### Material shown
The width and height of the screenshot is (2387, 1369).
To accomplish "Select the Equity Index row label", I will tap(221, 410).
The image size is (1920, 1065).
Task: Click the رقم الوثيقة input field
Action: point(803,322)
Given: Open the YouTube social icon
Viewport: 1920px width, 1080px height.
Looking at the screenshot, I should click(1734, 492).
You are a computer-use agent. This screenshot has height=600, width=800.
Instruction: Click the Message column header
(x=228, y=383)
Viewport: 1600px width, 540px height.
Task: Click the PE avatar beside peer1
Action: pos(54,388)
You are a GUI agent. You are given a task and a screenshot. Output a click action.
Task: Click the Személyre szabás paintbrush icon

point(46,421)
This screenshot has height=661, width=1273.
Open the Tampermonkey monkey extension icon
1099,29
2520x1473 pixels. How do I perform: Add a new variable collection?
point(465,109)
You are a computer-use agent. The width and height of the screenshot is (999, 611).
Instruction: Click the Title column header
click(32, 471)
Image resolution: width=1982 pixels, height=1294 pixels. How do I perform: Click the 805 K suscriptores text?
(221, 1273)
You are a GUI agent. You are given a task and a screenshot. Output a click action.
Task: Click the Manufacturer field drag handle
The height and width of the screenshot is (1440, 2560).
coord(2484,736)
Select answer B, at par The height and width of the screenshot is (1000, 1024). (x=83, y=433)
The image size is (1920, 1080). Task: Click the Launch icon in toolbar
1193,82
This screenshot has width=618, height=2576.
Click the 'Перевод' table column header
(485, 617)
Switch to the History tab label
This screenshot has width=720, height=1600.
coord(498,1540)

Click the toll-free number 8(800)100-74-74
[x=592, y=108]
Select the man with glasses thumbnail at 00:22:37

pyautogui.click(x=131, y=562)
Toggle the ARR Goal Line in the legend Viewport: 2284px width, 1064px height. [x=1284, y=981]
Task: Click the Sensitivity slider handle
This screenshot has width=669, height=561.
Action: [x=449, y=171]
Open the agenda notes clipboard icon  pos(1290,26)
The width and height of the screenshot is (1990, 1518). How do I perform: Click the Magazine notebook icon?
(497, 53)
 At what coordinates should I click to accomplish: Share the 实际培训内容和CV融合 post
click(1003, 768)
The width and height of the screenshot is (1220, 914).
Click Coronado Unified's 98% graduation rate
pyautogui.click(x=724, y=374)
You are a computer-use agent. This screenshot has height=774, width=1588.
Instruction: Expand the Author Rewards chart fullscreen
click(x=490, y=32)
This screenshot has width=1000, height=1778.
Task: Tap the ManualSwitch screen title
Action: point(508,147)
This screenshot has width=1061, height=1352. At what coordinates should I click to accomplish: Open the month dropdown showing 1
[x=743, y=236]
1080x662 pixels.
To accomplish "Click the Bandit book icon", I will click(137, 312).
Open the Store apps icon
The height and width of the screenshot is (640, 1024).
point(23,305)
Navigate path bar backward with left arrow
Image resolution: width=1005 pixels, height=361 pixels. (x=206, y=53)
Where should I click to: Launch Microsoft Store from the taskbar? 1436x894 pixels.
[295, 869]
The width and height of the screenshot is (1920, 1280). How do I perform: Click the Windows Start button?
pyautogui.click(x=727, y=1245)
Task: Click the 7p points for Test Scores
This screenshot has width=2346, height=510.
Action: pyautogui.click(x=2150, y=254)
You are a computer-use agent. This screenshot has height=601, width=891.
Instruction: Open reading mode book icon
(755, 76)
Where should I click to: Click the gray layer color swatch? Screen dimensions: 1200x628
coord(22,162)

### Work instructions
Render every line of the records above as a Markdown table with the columns "Row" and "Line", numbering each row and omitting blank lines.

### Output of the exercise
| Row | Line |
|---|---|
| 1 | The width and height of the screenshot is (2387, 1369). |
| 2 | To accomplish "Select the Equity Index row label", I will tap(221, 410). |
| 3 | The image size is (1920, 1065). |
| 4 | Task: Click the رقم الوثيقة input field |
| 5 | Action: point(803,322) |
| 6 | Given: Open the YouTube social icon |
| 7 | Viewport: 1920px width, 1080px height. |
| 8 | Looking at the screenshot, I should click(1734, 492). |
| 9 | You are a computer-use agent. This screenshot has height=600, width=800. |
| 10 | Instruction: Click the Message column header |
| 11 | (x=228, y=383) |
| 12 | Viewport: 1600px width, 540px height. |
| 13 | Task: Click the PE avatar beside peer1 |
| 14 | Action: pos(54,388) |
| 15 | You are a GUI agent. You are given a task and a screenshot. Output a click action. |
| 16 | Task: Click the Személyre szabás paintbrush icon |
| 17 | point(46,421) |
| 18 | This screenshot has height=661, width=1273. |
| 19 | Open the Tampermonkey monkey extension icon |
| 20 | 1099,29 |
| 21 | 2520x1473 pixels. How do I perform: Add a new variable collection? |
| 22 | point(465,109) |
| 23 | You are a computer-use agent. The width and height of the screenshot is (999, 611). |
| 24 | Instruction: Click the Title column header |
| 25 | click(32, 471) |
| 26 | Image resolution: width=1982 pixels, height=1294 pixels. How do I perform: Click the 805 K suscriptores text? |
| 27 | (221, 1273) |
| 28 | You are a GUI agent. You are given a task and a screenshot. Output a click action. |
| 29 | Task: Click the Manufacturer field drag handle |
| 30 | The height and width of the screenshot is (1440, 2560). |
| 31 | coord(2484,736) |
| 32 | Select answer B, at par The height and width of the screenshot is (1000, 1024). (x=83, y=433) |
| 33 | The image size is (1920, 1080). Task: Click the Launch icon in toolbar |
| 34 | 1193,82 |
| 35 | This screenshot has width=618, height=2576. |
| 36 | Click the 'Перевод' table column header |
| 37 | (485, 617) |
| 38 | Switch to the History tab label |
| 39 | This screenshot has width=720, height=1600. |
| 40 | coord(498,1540) |
| 41 | Click the toll-free number 8(800)100-74-74 |
| 42 | [x=592, y=108] |
| 43 | Select the man with glasses thumbnail at 00:22:37 |
| 44 | pyautogui.click(x=131, y=562) |
| 45 | Toggle the ARR Goal Line in the legend Viewport: 2284px width, 1064px height. [x=1284, y=981] |
| 46 | Task: Click the Sensitivity slider handle |
| 47 | This screenshot has width=669, height=561. |
| 48 | Action: [x=449, y=171] |
| 49 | Open the agenda notes clipboard icon  pos(1290,26) |
| 50 | The width and height of the screenshot is (1990, 1518). How do I perform: Click the Magazine notebook icon? |
| 51 | (497, 53) |
| 52 |  At what coordinates should I click to accomplish: Share the 实际培训内容和CV融合 post |
| 53 | click(1003, 768) |
| 54 | The width and height of the screenshot is (1220, 914). |
| 55 | Click Coronado Unified's 98% graduation rate |
| 56 | pyautogui.click(x=724, y=374) |
| 57 | You are a computer-use agent. This screenshot has height=774, width=1588. |
| 58 | Instruction: Expand the Author Rewards chart fullscreen |
| 59 | click(x=490, y=32) |
| 60 | This screenshot has width=1000, height=1778. |
| 61 | Task: Tap the ManualSwitch screen title |
| 62 | Action: point(508,147) |
| 63 | This screenshot has width=1061, height=1352. At what coordinates should I click to accomplish: Open the month dropdown showing 1 |
| 64 | [x=743, y=236] |
| 65 | 1080x662 pixels. |
| 66 | To accomplish "Click the Bandit book icon", I will click(137, 312). |
| 67 | Open the Store apps icon |
| 68 | The height and width of the screenshot is (640, 1024). |
| 69 | point(23,305) |
| 70 | Navigate path bar backward with left arrow |
| 71 | Image resolution: width=1005 pixels, height=361 pixels. (x=206, y=53) |
| 72 | Where should I click to: Launch Microsoft Store from the taskbar? 1436x894 pixels. |
| 73 | [295, 869] |
| 74 | The width and height of the screenshot is (1920, 1280). How do I perform: Click the Windows Start button? |
| 75 | pyautogui.click(x=727, y=1245) |
| 76 | Task: Click the 7p points for Test Scores |
| 77 | This screenshot has width=2346, height=510. |
| 78 | Action: pyautogui.click(x=2150, y=254) |
| 79 | You are a computer-use agent. This screenshot has height=601, width=891. |
| 80 | Instruction: Open reading mode book icon |
| 81 | (755, 76) |
| 82 | Where should I click to: Click the gray layer color swatch? Screen dimensions: 1200x628 |
| 83 | coord(22,162) |